Stored data:
■ ■ ■ ■ ■

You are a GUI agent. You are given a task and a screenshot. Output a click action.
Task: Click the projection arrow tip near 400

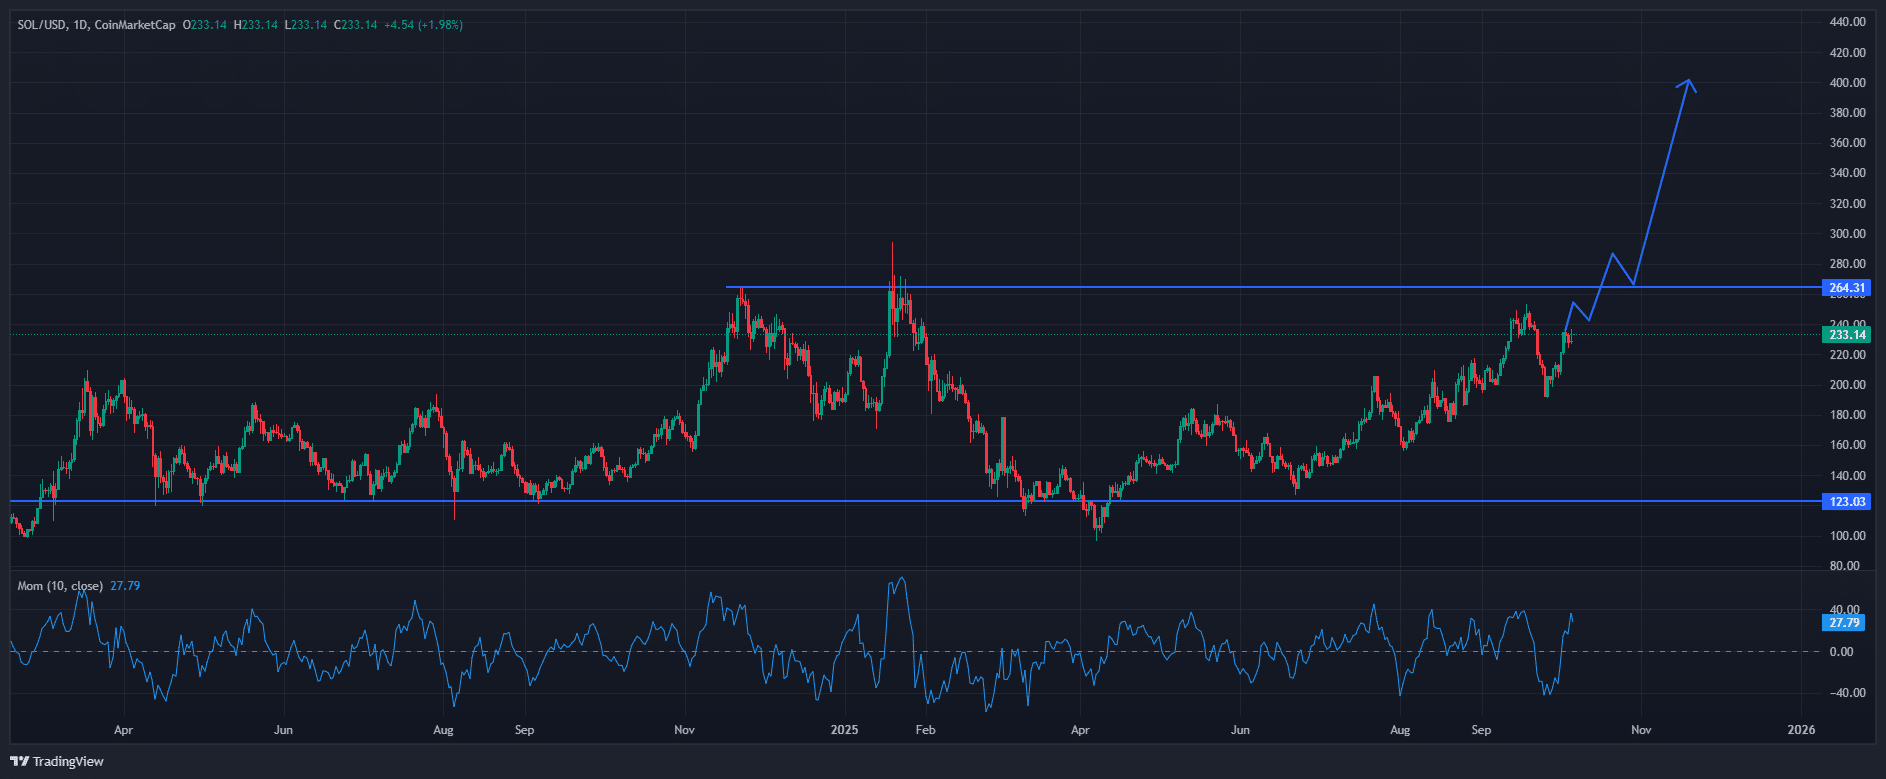click(1688, 81)
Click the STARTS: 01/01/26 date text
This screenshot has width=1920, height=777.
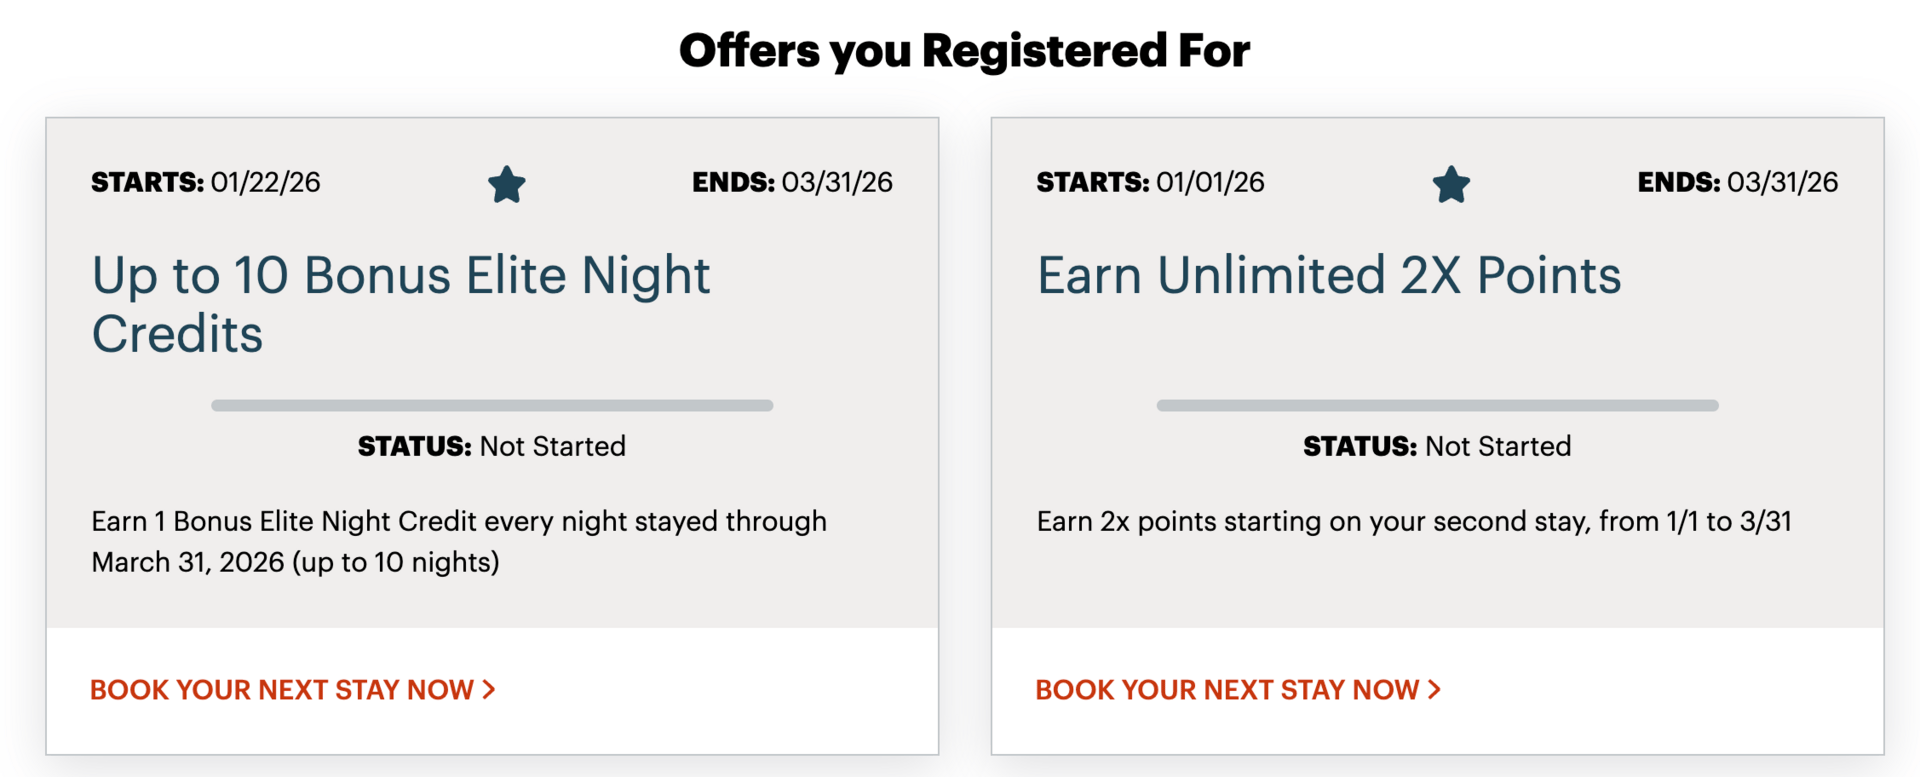[x=1150, y=182]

■ ■ ■ ■ ■

▶ What is being asked: Each entry is to be transcribed verbatim, and any picture in it is to be skipped.

▶ Answer space:
You are a GUI agent. You are given a task and a screenshot. Output a click action.
Task: Click the projection arrow tip near 400

click(1688, 81)
Click the STARTS: 01/01/26 date text
This screenshot has width=1920, height=777.
[x=1150, y=182]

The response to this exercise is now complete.